[Data entries]
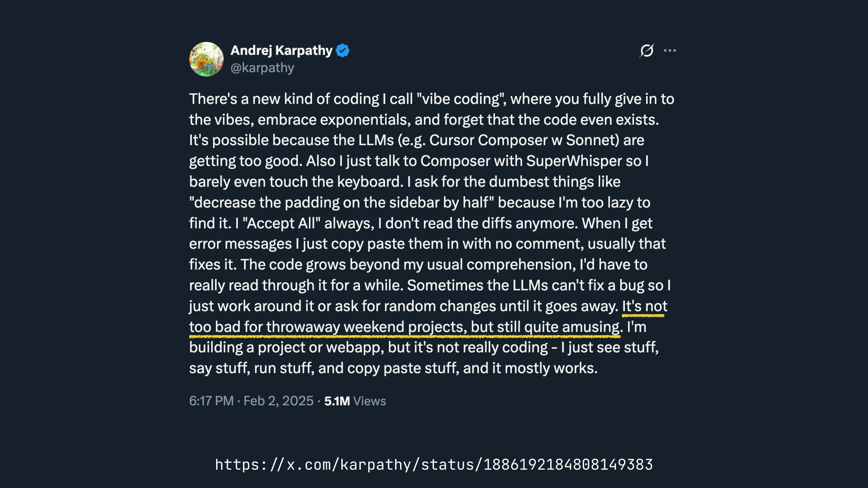The width and height of the screenshot is (868, 488).
Task: Click the Feb 2, 2025 date
Action: click(278, 401)
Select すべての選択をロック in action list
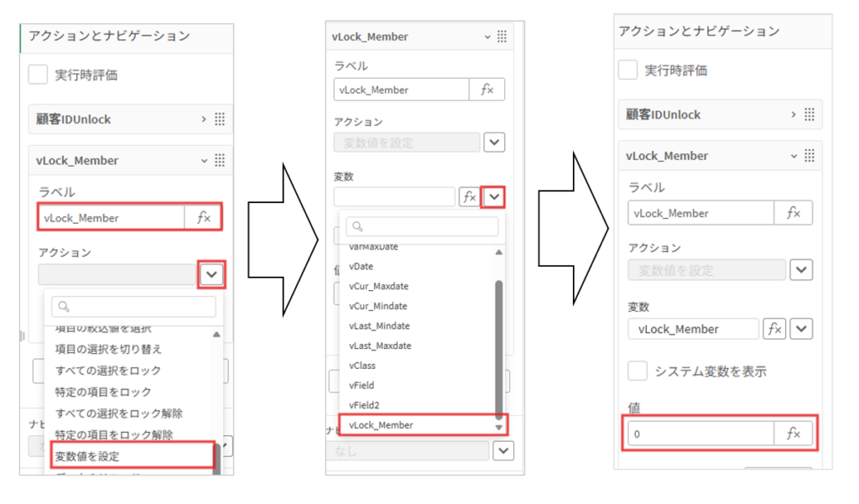Screen dimensions: 859x504 point(108,370)
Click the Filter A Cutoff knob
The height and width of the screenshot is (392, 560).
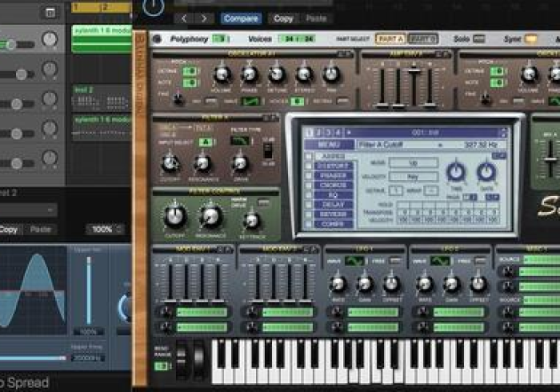click(170, 163)
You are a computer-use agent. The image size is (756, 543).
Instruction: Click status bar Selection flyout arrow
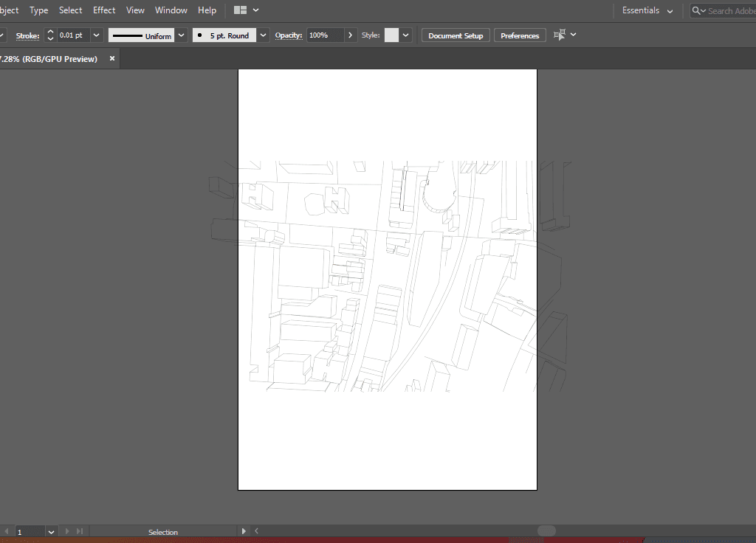coord(244,531)
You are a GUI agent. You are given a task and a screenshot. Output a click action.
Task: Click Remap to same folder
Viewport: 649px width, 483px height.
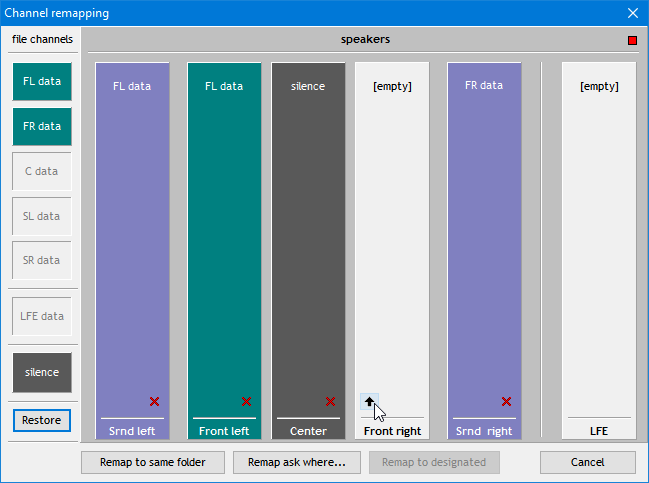(152, 462)
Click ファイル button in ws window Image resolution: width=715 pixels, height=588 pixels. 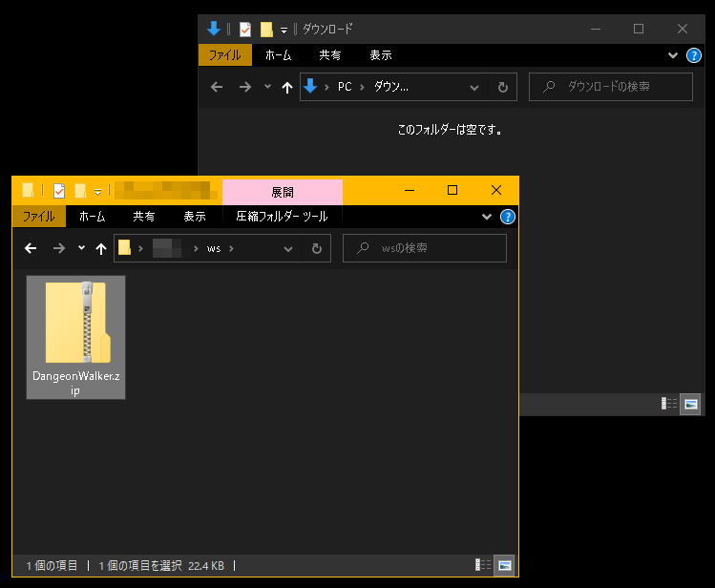tap(39, 217)
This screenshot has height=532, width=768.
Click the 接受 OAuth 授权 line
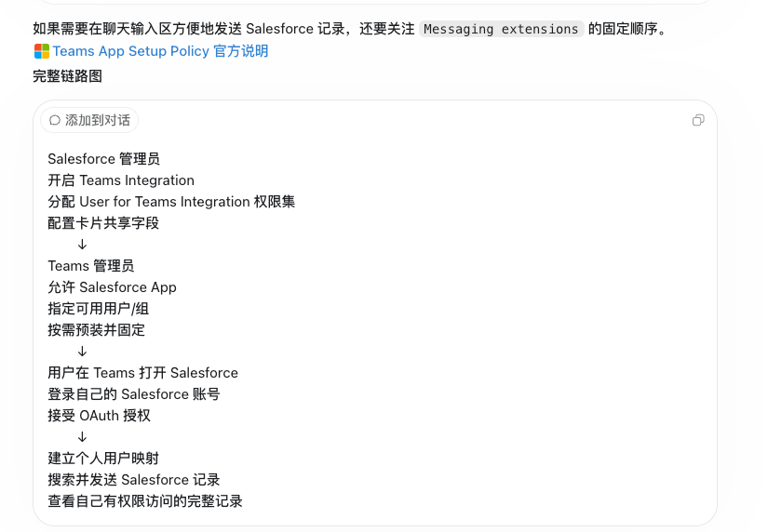(99, 416)
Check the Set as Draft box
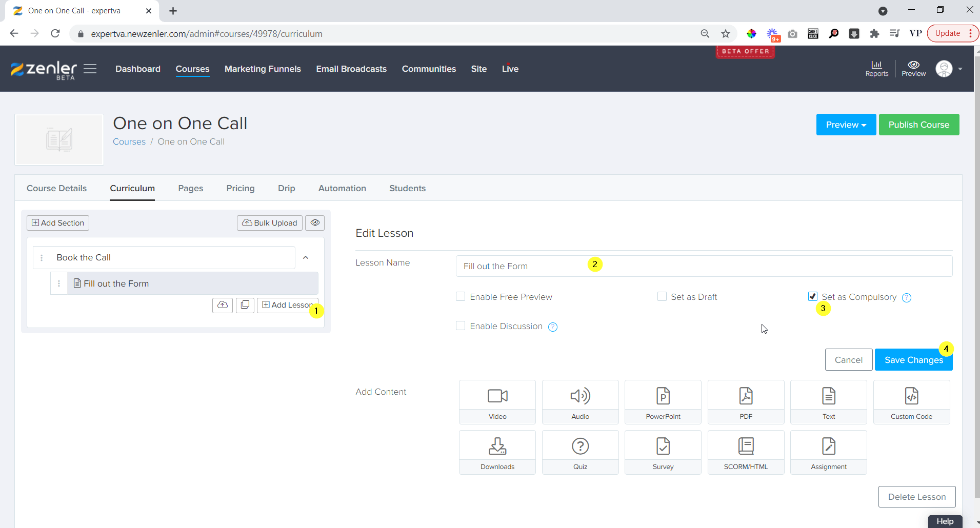980x528 pixels. pyautogui.click(x=662, y=297)
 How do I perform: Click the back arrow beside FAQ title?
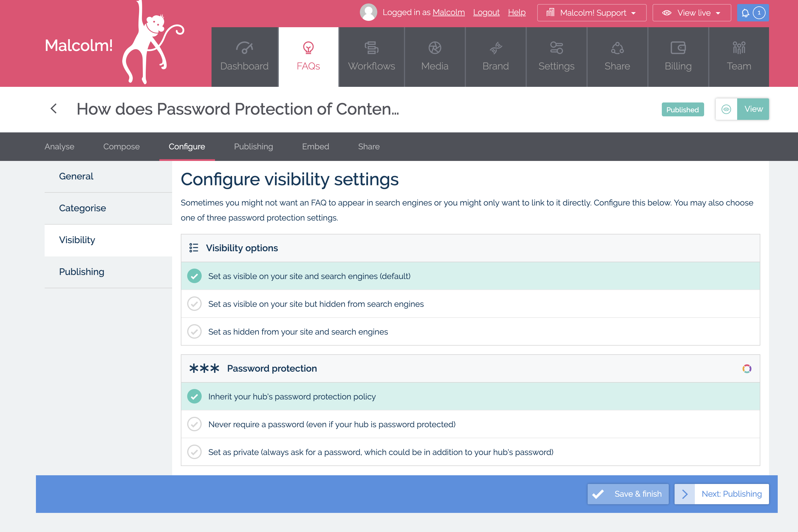pyautogui.click(x=54, y=109)
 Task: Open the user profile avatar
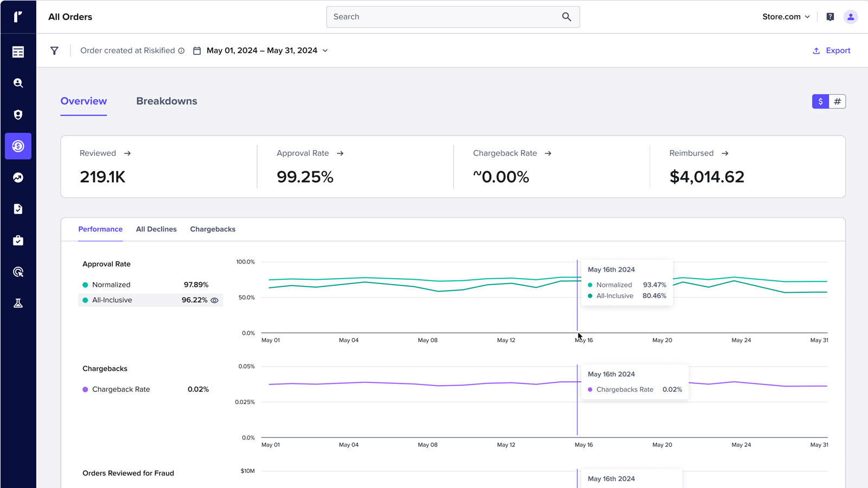850,17
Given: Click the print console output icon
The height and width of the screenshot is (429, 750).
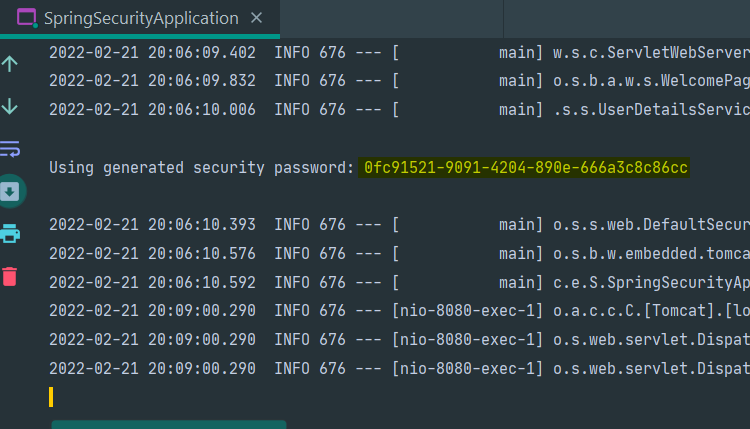Looking at the screenshot, I should [x=11, y=234].
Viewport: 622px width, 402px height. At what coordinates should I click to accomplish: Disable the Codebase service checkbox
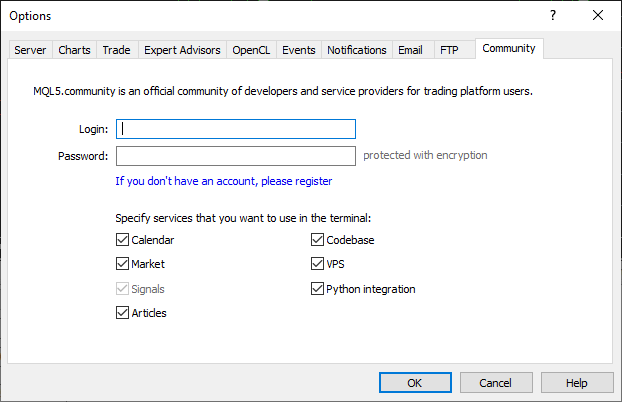317,240
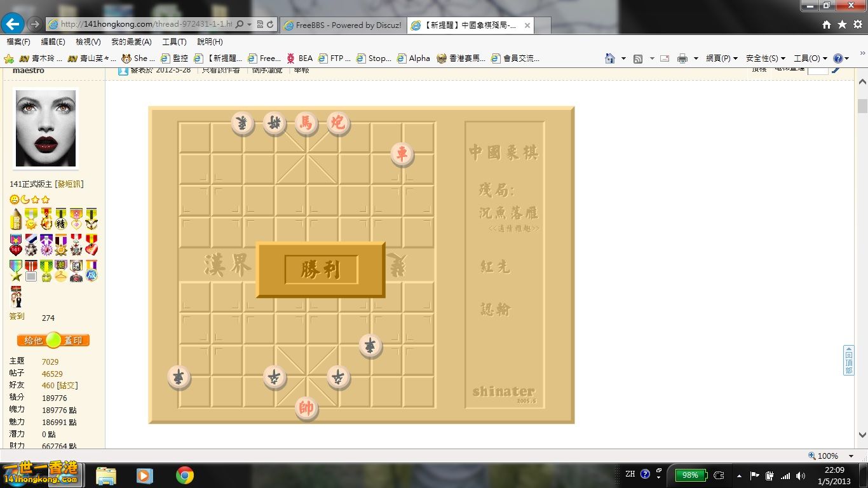Click the 認輸 resign option
Image resolution: width=868 pixels, height=488 pixels.
click(x=495, y=309)
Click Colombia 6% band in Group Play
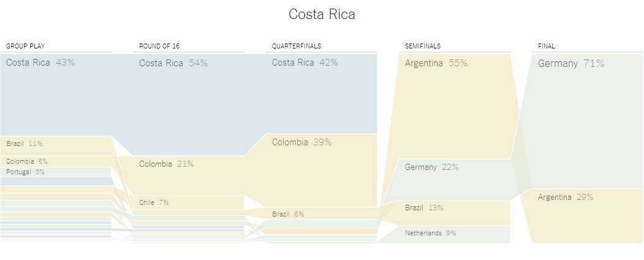 (x=55, y=161)
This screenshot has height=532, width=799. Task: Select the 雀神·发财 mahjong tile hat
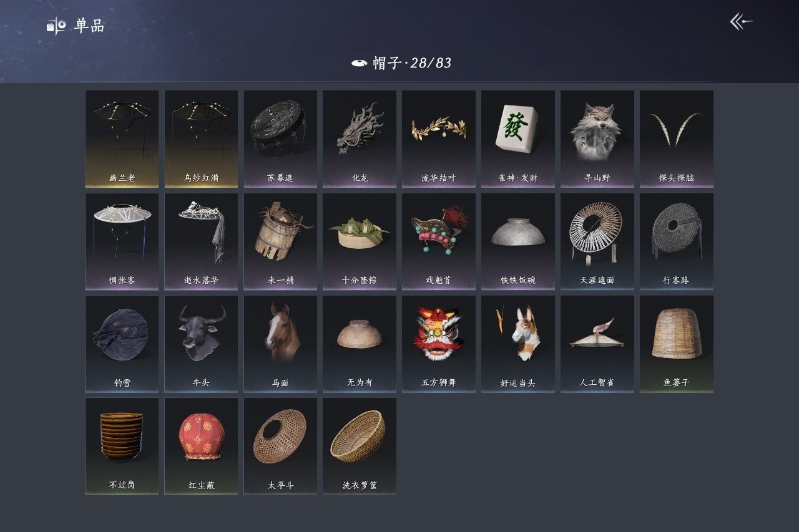517,138
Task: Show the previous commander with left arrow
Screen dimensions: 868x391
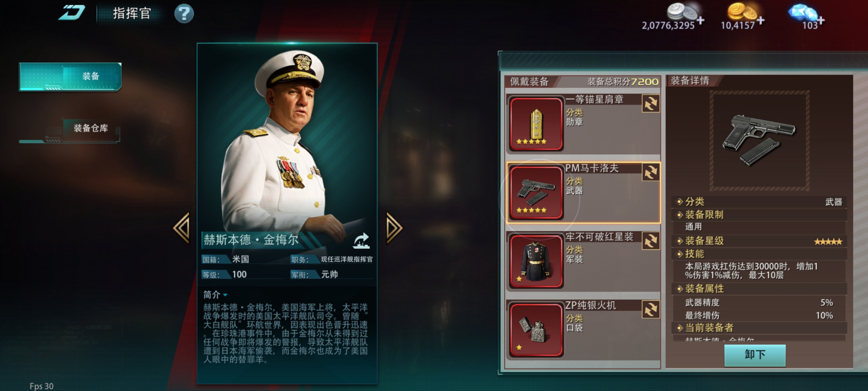Action: [x=182, y=228]
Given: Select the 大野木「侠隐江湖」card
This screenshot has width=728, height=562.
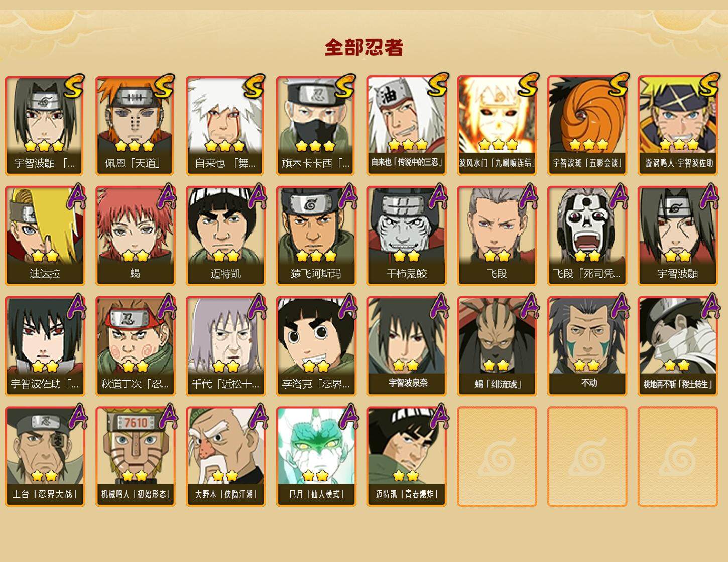Looking at the screenshot, I should pyautogui.click(x=225, y=457).
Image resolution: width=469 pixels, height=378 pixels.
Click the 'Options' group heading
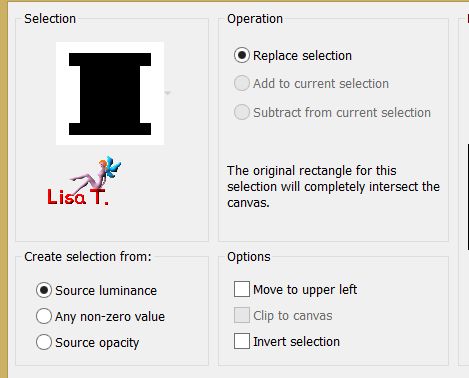click(x=249, y=257)
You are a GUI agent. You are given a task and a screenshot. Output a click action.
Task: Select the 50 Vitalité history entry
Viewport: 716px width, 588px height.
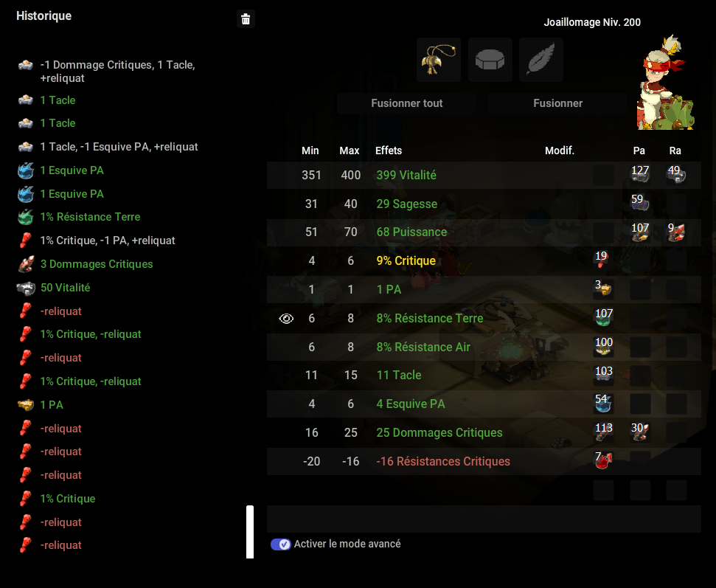pos(66,288)
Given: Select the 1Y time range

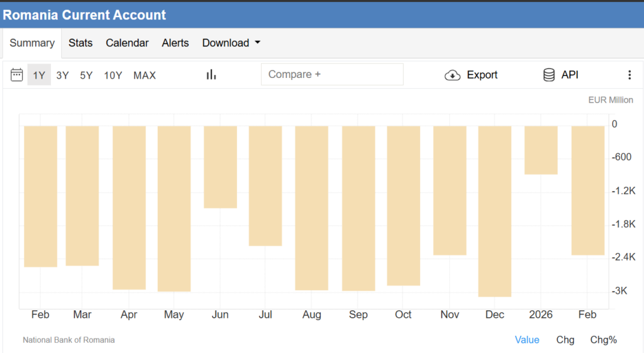Looking at the screenshot, I should (39, 76).
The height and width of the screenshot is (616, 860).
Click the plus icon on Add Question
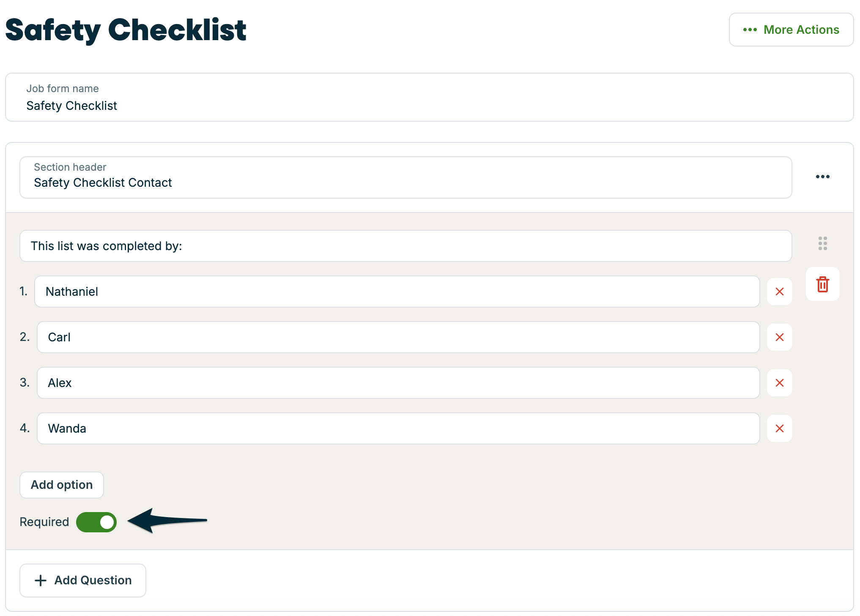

### TASK DIRECTIONS
Wherever the string "icon" appears in a line above, copy that line.

### EXERCISE RESULT
Given: Click the print console output icon
Click the plus icon on Add Question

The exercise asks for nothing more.